The system uses multiple databases:

  • Main workflow (data/db.sqlite): Created from schema.sql by palit ingest-preprints or palit ingest-pubmed
  • Screening workflow (data/pubmed_baseline_screening.sqlite): Created from schema.sql by palit screen-pubmed
  • Classifier training (data/screening_classifier/training.sqlite): Created from src/palit/screening_classifier/training.sql (only needed for training)

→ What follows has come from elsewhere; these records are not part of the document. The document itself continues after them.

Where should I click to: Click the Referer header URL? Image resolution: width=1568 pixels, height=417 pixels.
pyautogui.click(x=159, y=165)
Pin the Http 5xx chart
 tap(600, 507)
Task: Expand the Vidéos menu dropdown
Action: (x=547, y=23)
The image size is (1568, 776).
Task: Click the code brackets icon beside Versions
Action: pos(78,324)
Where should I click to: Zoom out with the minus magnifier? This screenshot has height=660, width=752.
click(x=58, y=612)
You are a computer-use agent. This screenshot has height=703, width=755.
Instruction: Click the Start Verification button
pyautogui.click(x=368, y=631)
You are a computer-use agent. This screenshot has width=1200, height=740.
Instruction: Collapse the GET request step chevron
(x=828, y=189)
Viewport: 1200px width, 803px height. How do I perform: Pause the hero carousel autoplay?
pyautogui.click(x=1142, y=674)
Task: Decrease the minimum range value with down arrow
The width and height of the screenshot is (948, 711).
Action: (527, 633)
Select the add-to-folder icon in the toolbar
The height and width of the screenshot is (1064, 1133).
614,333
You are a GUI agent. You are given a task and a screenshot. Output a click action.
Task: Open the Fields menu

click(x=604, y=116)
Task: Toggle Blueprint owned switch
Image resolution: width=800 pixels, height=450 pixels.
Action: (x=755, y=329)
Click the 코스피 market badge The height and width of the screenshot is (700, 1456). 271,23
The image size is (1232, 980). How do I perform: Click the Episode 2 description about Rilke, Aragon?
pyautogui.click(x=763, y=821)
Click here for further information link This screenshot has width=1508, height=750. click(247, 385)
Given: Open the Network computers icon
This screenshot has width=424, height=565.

Both main and screening workflows use the same schema for consistency, allowing the same tools (e.g., assess-relevance) to work on both databases.

External Services

Variant Frequency Lookup

Step 11 (palit fetch-variant-frequencies) requires a running variant-lookup service. Copy .env.example to .env and set both:

VARIANT_LOOKUP_BASE_URL=https://<host>:<port>
VARIANT_LOOKUP_API_KEY=<bearer-token>

.env is gitignored. The command exits immediately on startup if either variable is missing.

Complete Workflow

# Configuration
PANEL_DATE=2025-10-01
END_DATE=2025-10-15

# 1. Setup: Create database and ingest papers (creates DB from schema.sql if needed)
#    --previous-db widens the date range into the previous run's window and skips
#    papers already ingested (buffer window for API flakiness resilience).
#    Preprints first: ensures preprint metadata (version) is preserved for automatic
#    PDF download. PubMed backfills PMIDs into preprint rows without overwriting.
uv run palit ingest-preprints --previous-db data/db_prev.sqlite $BUFFER_START $END_DATE
uv run palit ingest-pubmed --previous-db data/db_prev.sqlite $BUFFER_START $END_DATE

# 2. Assess relevance of papers
uv run palit assess-relevance --panel-date $PANEL_DATE

# 2a. (Optional) Parallel assessment across multiple GPUs
for i in 0 1; do sbatch -p GPU-H100 --gpus=1 -t 24:00:00 -J "assess-relevance-shard-$i" -o "assess_relevance_shard_$i.log" --wrap="uv run palit assess-relevance --panel-date $PANEL_DATE --db-path data/pubmed_baseline_screening.sqlite --prompt-path prompts/retrospective_screening_prompt.txt --shard-index $i --num-shards 2"; done

# 3. Download full-text papers (automated PMC + preprints, manual fallback)
uv run palit download-papers attempt-pmc
uv run palit download-papers download-preprints
uv run palit download-papers open-browser
# ... manually download PDFs to data/papers/ ...
uv run palit docling convert
uv run palit download-papers register

# 4. Extract evidence from full-text papers
uv run palit extract-evidence --panel-date $PANEL_DATE

# 4a. (Optional) Parallel extraction across multiple GPUs
for i in 0 1; do sbatch -p GPU-H100 --gpus=1 -t 24:00:00 -J "extract-evidence-shard-$i" -o "extract_evidence_shard_$i.log" --wrap="uv run palit extract-evidence --panel-date $PANEL_DATE --shard-index $i --num-shards 2"; done

# 5. Discover papers referenced in evidence (citation-based expansion)
uv run palit discover-citations discover

# 5a. Optionally add papers manually that weren't found automatically
uv run palit discover-citations add --gene GENE_SYMBOL PMID1 PMID2 ...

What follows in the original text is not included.